發明涉及一種雞DF?1細胞IHH基因敲除穩定細胞株的構建方法及其特異性sgRNA,本發明最核心最關鍵的技術是構建靶向雞IHH基因的合理有效的sgRNA,將sgRNA與CRISPR/Cas9基因敲除載體結合,通過脂質體轉染的方式轉入雞DF?1細胞,沉默IHH基因表達,再通過流式分選獲得單克隆細胞,即為雞DF?1細胞IHH基因敲除穩定細胞株。通過本發明成功構建了一種基于CRISPR/Cas9方法建立敲除雞IHH基因的方法,獲得靶向雞IHH的sgRNA和IHH基因敲除DF?1陽性單克隆細胞株。本發明構建的雞IHH基因敲除細胞系可用于后續對IHH基因功能的相關研究,為雞匍匐性狀研究提供了一個細胞模型,為后續基因功能進一步研究奠定基礎。

技術領域

本發明涉及基因編輯技術領域,具體涉及雞DF-1細胞IHH基因敲除穩定細胞株的構建方法及其特異性sgRNA。

背景技術

CRISPR/Cas9基因編輯技術是目前廣泛應用于動植物基因編輯的技術,主要由CRISPR基因座、Cas基因和轉化活化RNA(trans-activating crRNA,tracrRNA)組成(Jansenet al.,2002)。CRISPR/Cas9系統因其組成成分簡單,能靶向結合DNA對目標序列進行定點敲除等優點,廣泛應用于基因編輯技術方面(Zhang et al.,2019;Tang et al.,2021)。向導RNA(guide RNA,gRNA)由一段約20bp的核苷酸序列組成,引導Cas9蛋白到目標序列的特定位點,Cas9蛋白通常在PAM序列的前三個堿基處開始切割造成雙鏈DNA斷裂,而細胞內存在DNA損傷自我修復機制,利用修復機制增加或減少堿基數,改變原有序列,從而進行基因編輯(Mohammadzadeh et al.,2020;Ahmed et al.,2020;Hsu et al.,2014)。
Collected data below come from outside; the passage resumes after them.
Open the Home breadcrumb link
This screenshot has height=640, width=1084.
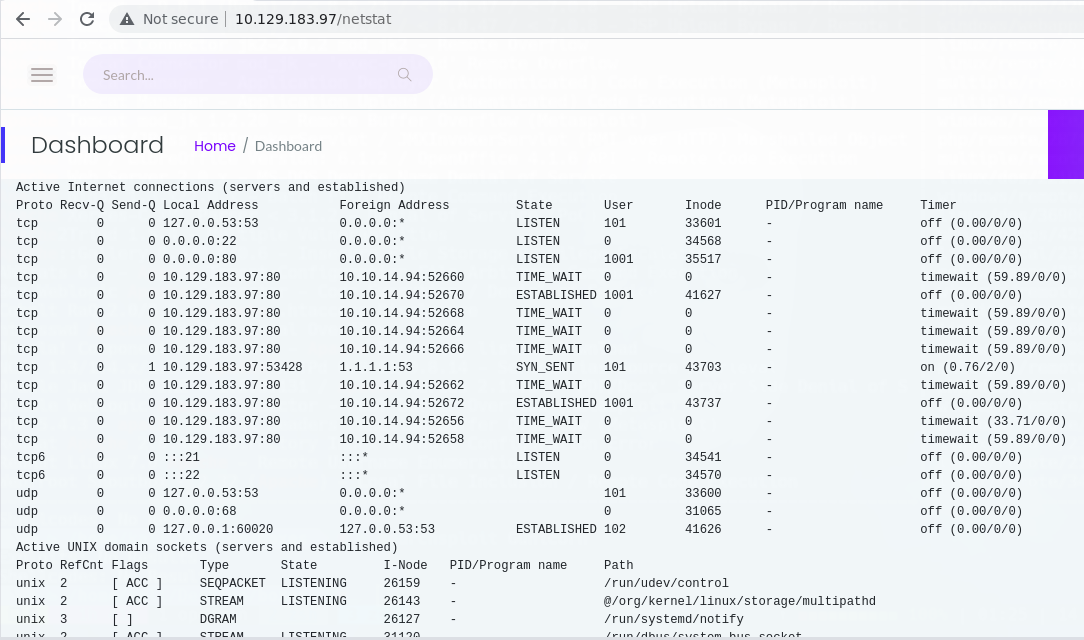click(x=214, y=146)
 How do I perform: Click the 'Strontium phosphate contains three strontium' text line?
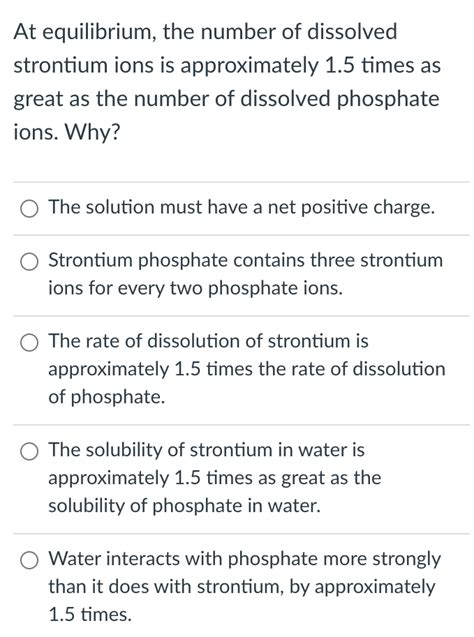click(245, 260)
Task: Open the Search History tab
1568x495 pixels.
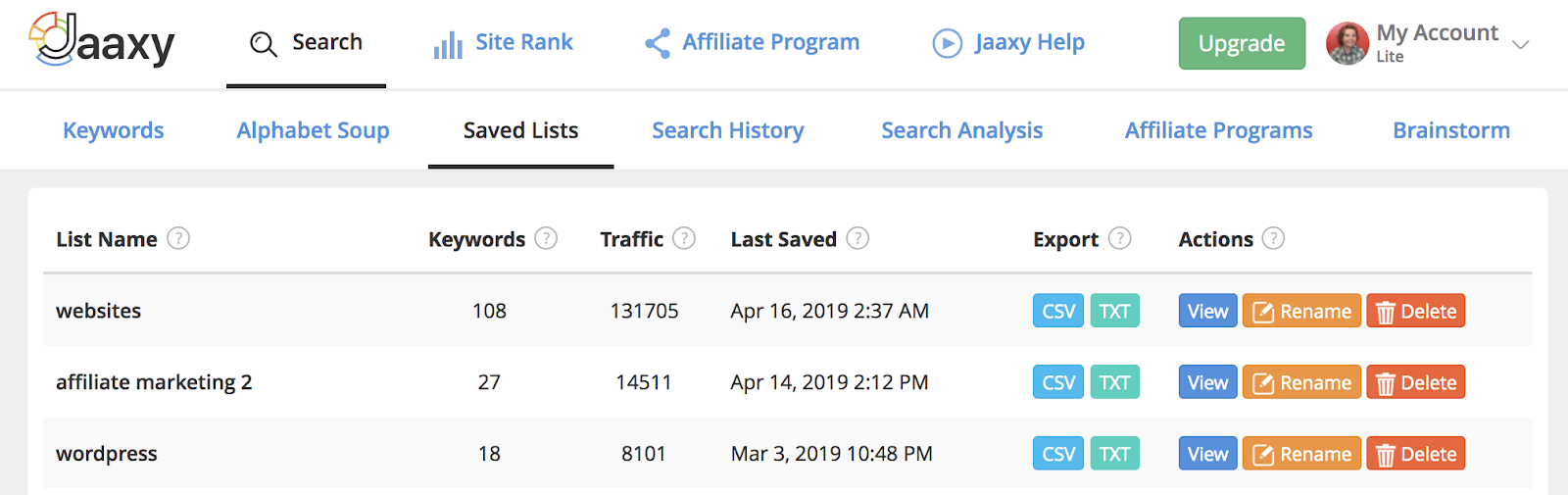Action: click(x=727, y=130)
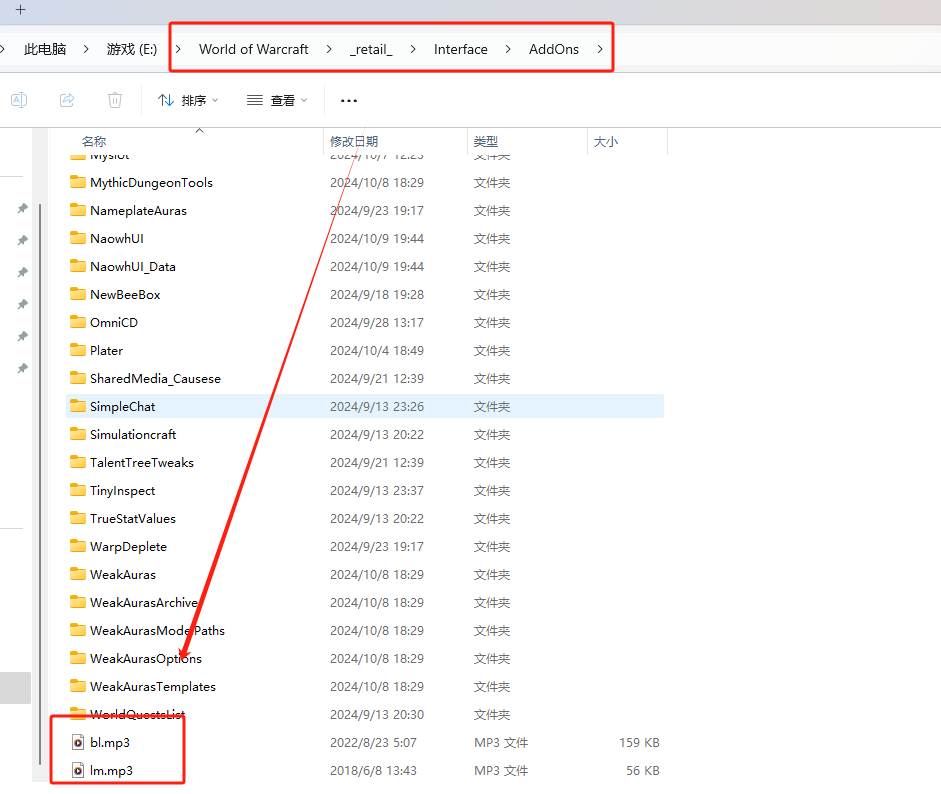The height and width of the screenshot is (794, 941).
Task: Click the navigation pane vertical scrollbar
Action: tap(40, 483)
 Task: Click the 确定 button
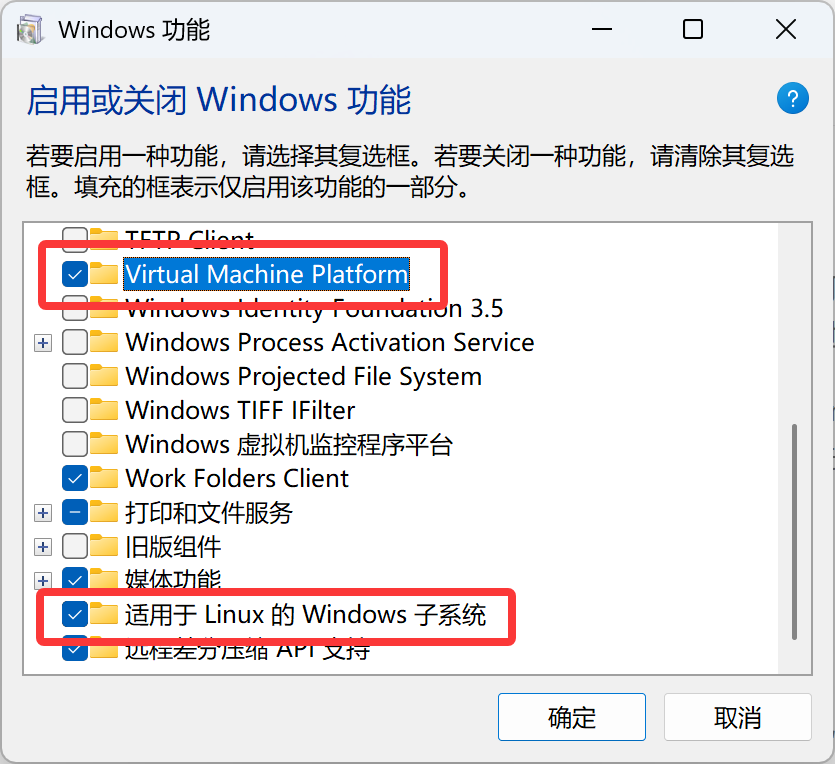[x=571, y=717]
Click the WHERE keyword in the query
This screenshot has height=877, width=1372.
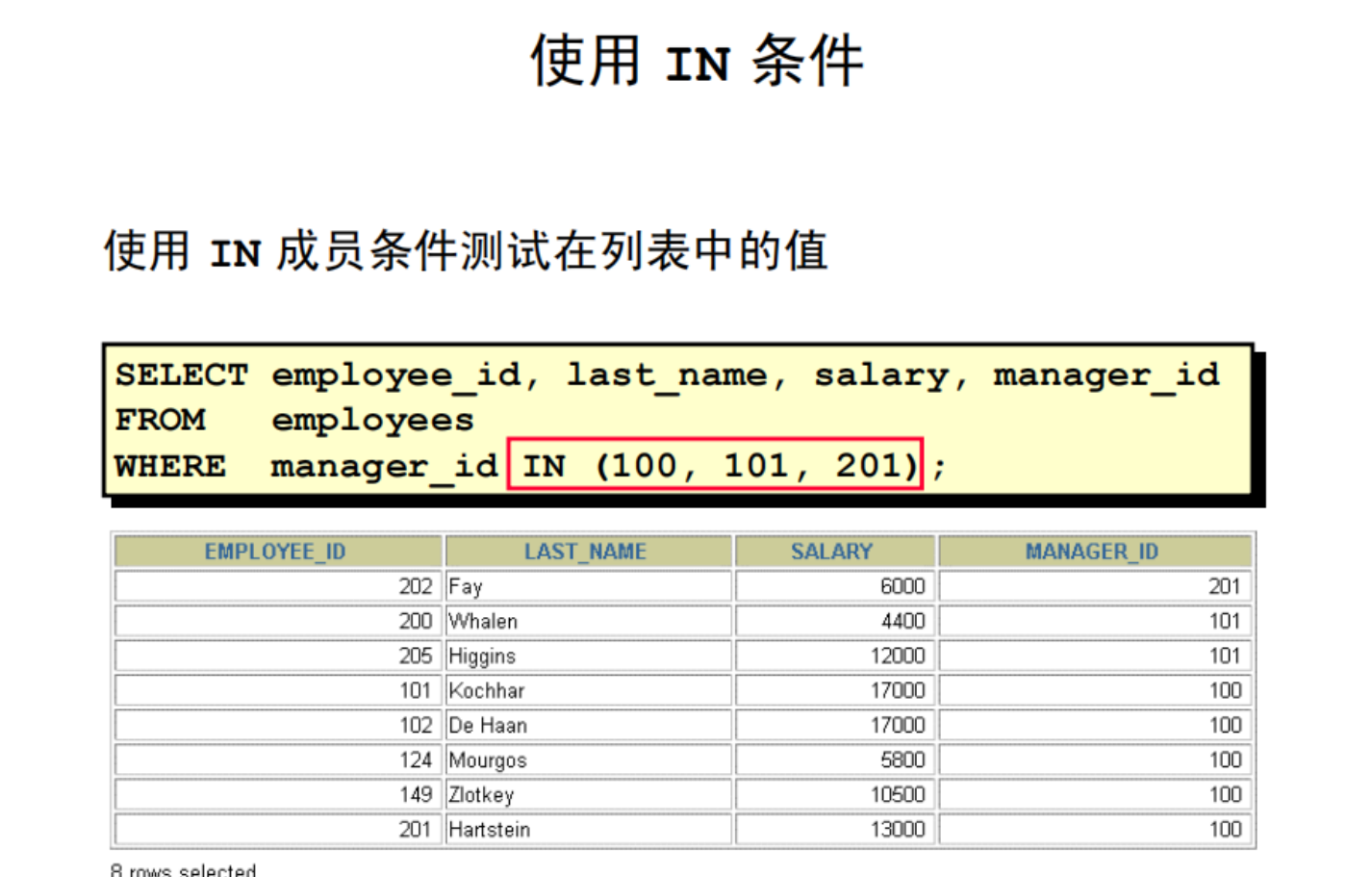pos(170,466)
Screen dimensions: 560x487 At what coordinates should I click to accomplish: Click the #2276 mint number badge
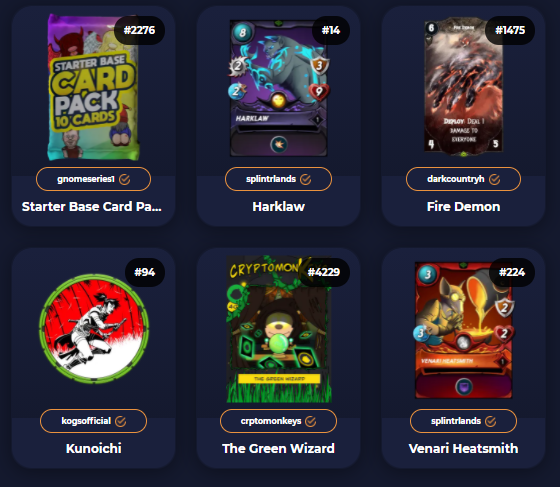click(139, 30)
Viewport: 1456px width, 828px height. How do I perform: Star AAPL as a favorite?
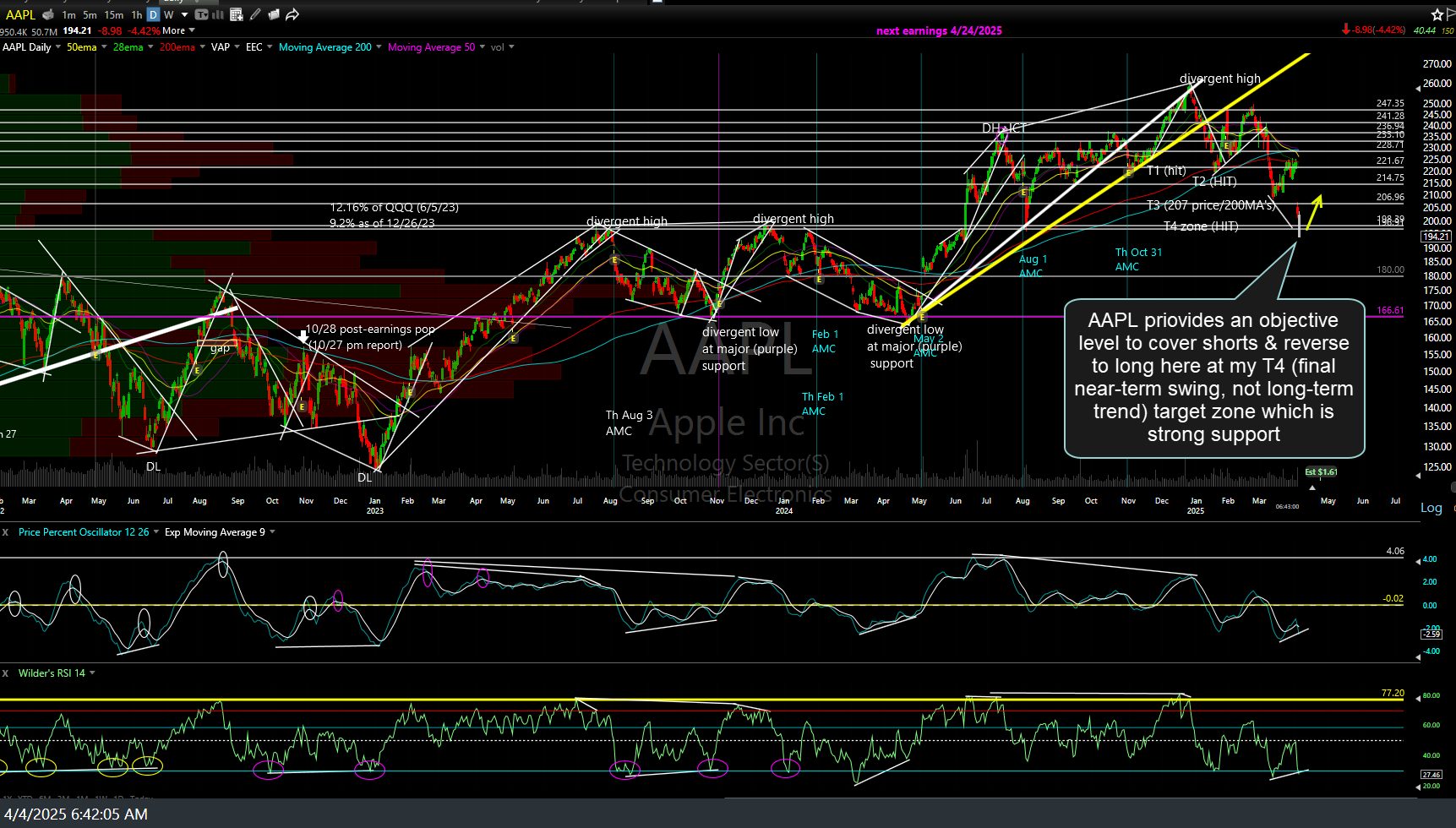point(1437,14)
印度刺猬因子(Indian hedgehog,IHH)作為HH(Hedgehog)蛋白家族中的一員,主要在軟骨組織和腸道中表達,不僅在胚胎骨骼發育過程和終生長板中調節軟骨細胞的分化和增殖,對出生后機體的骨骼發育過程也有重要調控作用,其作為骨骼發育的中樞調控因子,主要調節軟骨生長和分化,關節發育和骨形成等(Samsa et al.,2017;Ma et al.,2011;Karp et al.,2000)。全基因組測序技術發現IHH基因是引起雞匍匐性狀(Cp)的致因基因,而IHH缺失會引起軟骨營養不良,并且在匍匐型雞(Cp/+)雜合子中軟骨細胞成熟延遲。IHH缺失導致雞軟骨發育異常,是造成雞匍匐性狀的突變原因,且純合的基因型造成雞胚胎早期死亡(Jin et al.,2016)。但目前對雞IHH基因功能報道還不足。本研究通過CRISPR/Cas9基因編輯技術構建敲除雞IHH基因的細胞系,獲得敲除IHH基因的陽性單克隆細胞株,用于后續研究雞IHH基因功能及作為進一步研究雞IHH基因對雞匍匐性狀的影響建立細胞模型。

發明內容

本發明的目的就在于為了解決上述問題而提供雞DF-1細胞IHH基因敲除穩定細胞株的構建方法及其特異性sgRNA。

本發明通過以下技術方案來實現上述目的:

一種用于雞DF-1細胞IHH基因敲除的sgRNA組合,所述sgRNA組合包括如SEQ IDNO.1和SEQ ID NO.2所示的核苷酸序列或其互補序列,或包括如SEQ ID NO.5和SEQ IDNO.6所示的核苷酸序列或其互補序列。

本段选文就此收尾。